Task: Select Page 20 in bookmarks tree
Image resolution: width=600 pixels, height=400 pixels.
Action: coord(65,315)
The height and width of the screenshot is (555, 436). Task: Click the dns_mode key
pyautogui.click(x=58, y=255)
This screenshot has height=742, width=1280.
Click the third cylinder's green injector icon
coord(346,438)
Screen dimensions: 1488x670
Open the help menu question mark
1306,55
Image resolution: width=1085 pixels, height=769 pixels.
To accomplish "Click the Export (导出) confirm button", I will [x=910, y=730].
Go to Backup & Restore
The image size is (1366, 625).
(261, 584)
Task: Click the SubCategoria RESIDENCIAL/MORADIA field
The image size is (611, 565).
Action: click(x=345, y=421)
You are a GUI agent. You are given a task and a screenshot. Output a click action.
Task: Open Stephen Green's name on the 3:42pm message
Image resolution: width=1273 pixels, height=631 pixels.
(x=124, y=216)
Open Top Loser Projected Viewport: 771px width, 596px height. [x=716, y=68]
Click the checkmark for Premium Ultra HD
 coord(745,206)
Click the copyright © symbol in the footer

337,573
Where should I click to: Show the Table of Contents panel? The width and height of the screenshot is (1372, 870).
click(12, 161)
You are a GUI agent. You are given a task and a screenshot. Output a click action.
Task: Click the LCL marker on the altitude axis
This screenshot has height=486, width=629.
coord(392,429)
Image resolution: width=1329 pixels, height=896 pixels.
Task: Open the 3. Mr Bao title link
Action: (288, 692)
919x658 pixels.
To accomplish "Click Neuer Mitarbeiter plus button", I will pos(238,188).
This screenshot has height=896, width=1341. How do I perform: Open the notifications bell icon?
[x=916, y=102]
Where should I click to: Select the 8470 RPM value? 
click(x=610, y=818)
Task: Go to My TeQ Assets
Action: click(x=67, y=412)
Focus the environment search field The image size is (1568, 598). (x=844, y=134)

□ □ □ □ □

Give back the lines of the data exactly as they are written, from the first line through the line containing "Task: Open Stephen".

Task: Select Page 20 in bookmarks tree
Image resolution: width=600 pixels, height=400 pixels.
Action: coord(65,315)
The height and width of the screenshot is (555, 436). Task: Click the dns_mode key
pyautogui.click(x=58, y=255)
This screenshot has height=742, width=1280.
Click the third cylinder's green injector icon
coord(346,438)
Screen dimensions: 1488x670
Open the help menu question mark
1306,55
Image resolution: width=1085 pixels, height=769 pixels.
To accomplish "Click the Export (导出) confirm button", I will [x=910, y=730].
Go to Backup & Restore
The image size is (1366, 625).
(261, 584)
Task: Click the SubCategoria RESIDENCIAL/MORADIA field
The image size is (611, 565).
Action: click(x=345, y=421)
You are a GUI agent. You are given a task and a screenshot. Output a click action.
Task: Open Stephen Green's name on the 3:42pm message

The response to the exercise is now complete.